Uno llega a la ciudad de Sión levantada sobre las colinas de Judea, los fértiles campos por un lado y el árido desierto del valle del Jordán por el otro, siente como ese lugar de culto para judíos, cristianos y musulmanes le perteneciera a uno desde siempre.
Tres veces, a lo largo de los últimos años, hemos caminado entre las estrechas callejuelas y “souqs” de su ciudad antigua, Jerusalén, en donde se extiende el camino del Calvario, los restos del Segundo Templo (recorriendo el profundo y largo túnel del Muro Occidental donde uno toca las piedras imperantes levantas por Herodes); la Cúpula de la Roca, el tercer lugar más sagrado para el Islam, y siempre el pasado nos ha ido alcanzando, haciéndose tumulto y desmenuzada el alma repleta de creencias y mitos inmemoriales.

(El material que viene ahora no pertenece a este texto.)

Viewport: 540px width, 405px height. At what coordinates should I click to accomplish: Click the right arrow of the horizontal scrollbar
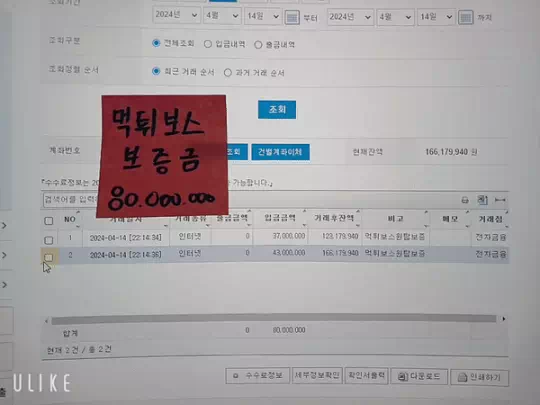click(x=503, y=319)
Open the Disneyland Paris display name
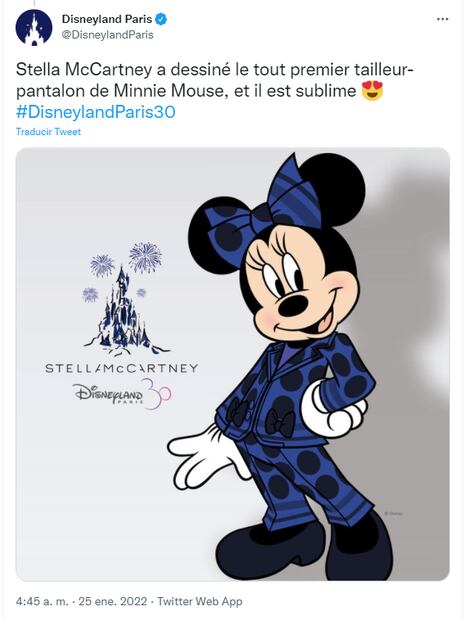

No obstante, la Jerusalén actual, envuelta en los duros acontecimientos políticos, con atentados, sangre y muerte, está dejando insondables cicatrices en sus piedras y en el rostro de sus gentes, crisol humano de una extensa diversidad, donde se habla, en el cotidiano vivir, hebreo, árabe y decenas de otras lenguas inmemoriales, tal vez más antiguas que el mimo tiempo, al haber llegado desde el mismo misterio instante de la creación del Cosmos.
En ninguna otra parte del Universo se zarandea la cardinal primogénita de aquella ciudadela de Babel, al haberse levantado sobre ella el absoluto desbarajuste de la propia idiosincrasia humana.
La gran metrópoli de Jehová, poseerá diferencias religiosas y comunales, y aun así, sobre esta gama de entelequias formada por una caterva cultural de nativos para tres imperecederas religiones, mezclada con mesorientales, europeos, americanos, africanos y asiáticos, es la que hace de Jerusalén una cuna abierta, tolerante y libre por encima de la tensión existente, y cuyo deseo de tolerancia se hurga, casi con el aliento, en el ambiente acuoso que llega del mar de Tiberiades.